I started numerous things in newspaper pots (using the Pot Maker) that I created while watching Jane Austen movies, Jane Eyre, etc.  Not all of these starts were successful; the beans were too wet (and I later read better started in the ground, which wasn’t ready at the time!), and others were I’m sure too hot, judging by the fact that I could observe steam when I lifted the plastic bag I was trying to conserve moisture with.  I also used “potting soil” which was likely too dense; for the second set I tracked down a “seed starter” mix.  Jamie and I biked to the hardware store last week for a clear shower curtain which we used to construct a more easily ventilated greenhouse (using the worktable and two soil-filled buckets).  Under that setup, the 5-day marigolds are up after only 3 days.  Successful starts under the original system include small sugar pumpkins (which are still coming up a week later, so very variable) and Autumn Beauty sunflowers.  New starts in the curtain greenhouse:

  • 8 pots lovage
  • 12 pots chive
  • 8 pots basil blend
  • 12 pots French marigold (which is the variety with scientifically demonstrated nematodicidal effect)
  • 16 pots red bunching onions (scallions)
  • 22 pots flat leaf parsley
  • 14 pots of striped roma tomatoes, for canning (which heirloom seeds I collected myself last year from gleaned tomatoes I was allowed to harvest after picking market-ready tomatoes for the producer)

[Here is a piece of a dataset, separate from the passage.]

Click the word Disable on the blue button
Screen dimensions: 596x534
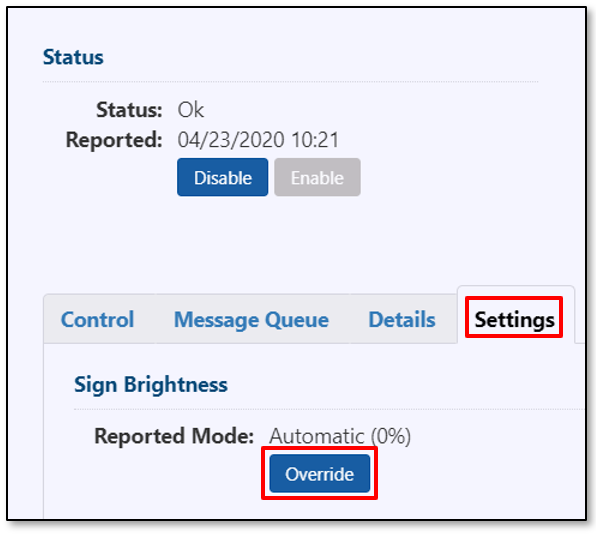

Other than the tomatoes, these starts are for interplanting with main crops in the garden.  Oh, and Emma has been doing some stealth (but approved) planting of nasturtium seeds and the like; we’ll have to wait for sprouts to see what she accomplished!

This project is huge for our family, in terms of the learning curve and especially the physical labor commitment.  The size of the garden is large for a starter, but we have good advisors and are hoping to donate oversupply to our local food bank and/or shelter.  Katie loves the gardening and the farming; Emma will do some, but prefers to choose wildly rather than meld seamlessly into the task list.  Jamie is of course mercurial about it, sometimes being helpful, other times being quite a handful (or footful, since we have to keep him off the plants!).  Jamie is getting part of the garden for himself, which corralling will hopefully be successful; Emma is trying to be patient with Mom trying to adapt to her requests.

Participating in the Growing Challenge will likely mean weekly updates far more brief than this introduction, consisting mostly of fact lists for the week.  I still want to get a post written up about the very first sentence – our explosion of sustainability goals in the last year – but that will be another time.  For now, I wanted to get linked into the Challenge to share with others working on similar projects.  All the best!!!